La sismicidad con magnitudes superiores a 4 a profundidades de 30 kilómetros refleja “un reajuste de los reservorios de magma”

Carmen López es directora del Observatorio Geofísico Central del IGN.

La directora del Observatorio Geofísico Central del Instituto Geográfico Nacional (IGN), Carmen López, ha explicado a este periódico que la sismicidad que se está registrado en las últimas horas con magnitudes superiores a 4 y a unos 30 kilómetros de profundidad, principalmente en los municipios de Villa de Mazo y Fuencaliente, se debe a “un reajuste de los reservorios de magma que alimentan la erupción” de Cumbre Vieja.

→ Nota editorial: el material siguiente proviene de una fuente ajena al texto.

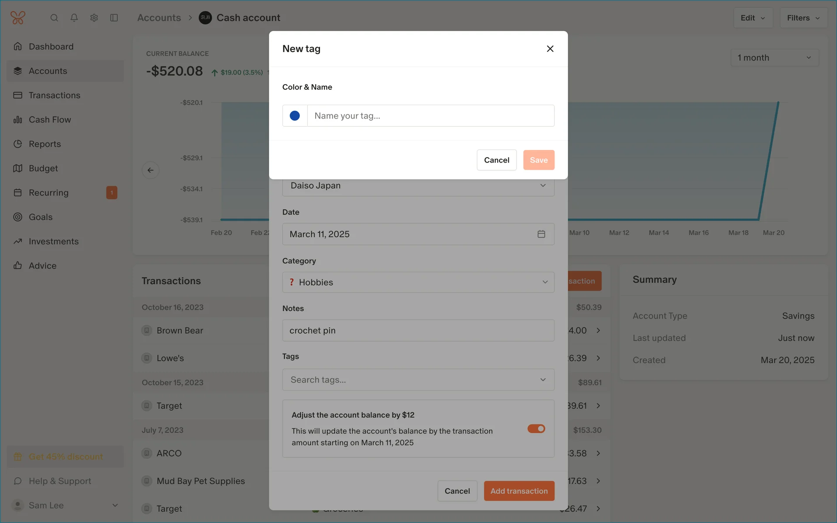The image size is (837, 523).
Task: Toggle sidebar panel layout icon
Action: pyautogui.click(x=114, y=18)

Asegura que los terremotos no suponen ningún peligro para la población porque se trata “del mismo fenómeno y cuando termine uno terminará el otro”.

“La erupción tiene una parte exterior que es el cono, las cenizas, las lavas, pero por dentro cuenta un sistema de alimentación de la erupción, es decir, unos reservorios de magma que están con mucha presión, sobre presurizados, y están alimentando la erupción en el exterior”, ha detallado. “En el exterior hay material que sale porque en el interior hay un reservorio de magma con mucha presión”, ha subrayado.

López ha indicado que “a medida que pasa el tiempo y en el exterior hay un aporte de tantos días, ese magma en el interior tiene que reajustar su presión con relación a la corteza que lo está albergando, hay un reajuste de los reservorios interiores, y ese reajuste se realiza a base de sismicidad”.

“Esa sismicidad lo que está mostrando es el reajuste de los reservorios de magma que están alimentando la erupción, por eso están en profundidad, porque a esas profundidades a las que se está registrando la sismicidad es a la que se encuentran los reservorios, y no hay solo uno, existe uno en profundidad y , además, unos sistemas de diques que transportan ese magma hasta la superficie”, ha expuesto la directora del Observatorio Geofísico Central del Instituto Geográfico Nacional. “Todo ese sistema se va reajustando a medida que ese magma va saliendo”, ha remarcado.

“Es un reajuste por el volumen de magma que va saliendo en forma de lavas y cenizas y está asociado a la sismicidad que se está registrando. Refleja el mismo fenómeno, que tiene una parte exterior y una parte interior dentro de la Tierra y todo es el mismo proceso”, ha insistido.